This study was designed to visualize the pan-cancer prognostic significance of PReferentially expressed Antigen in Melanoma (PRAME) and investigate the relationship between PRAME expression and tumor immunity.

We explored the expression patterns and prognostic value of PRAME across multiple cancers using data from the Cancer Genome Atlas, Genotype-Tissue Expression, and Cancer Cell Line Encyclopedia databases. Spearman's correlation test was used to evaluate correlations between PRAME expression and the tumor immune microenvironment, mutation indicators, and DNA methylation. Finally, the functions of PRAME and potential signaling pathway mechanisms were explored through Gene Set Enrichment Analysis (GSEA).

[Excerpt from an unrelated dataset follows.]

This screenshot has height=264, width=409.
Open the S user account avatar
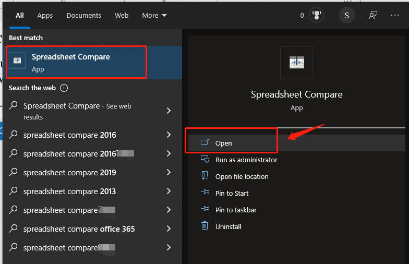click(x=347, y=15)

Pan-cancer survival analysis indicated that PRAME was widely up-regulated in most tumors, and its high expression was indicative of poor overall survival in different cancer types. In addition, PRAME expression levels were strongly linked to immune infiltration, immune score, immune checkpoint, immune neoantigens, tumor mutation burden, microsatellite instability, mismatch repair, and DNA methyltransferase in a variety of cancers. GSEA analysis revealed that PRAME was related to the regulation of numerous signaling pathways implicated in tumor immunity and tumorigenicity.

PRAME has the potential to serve as a prognostic pan-cancer biomarker and is correlated with tumor immunity. Its use may help shed light on optimum cancer therapies.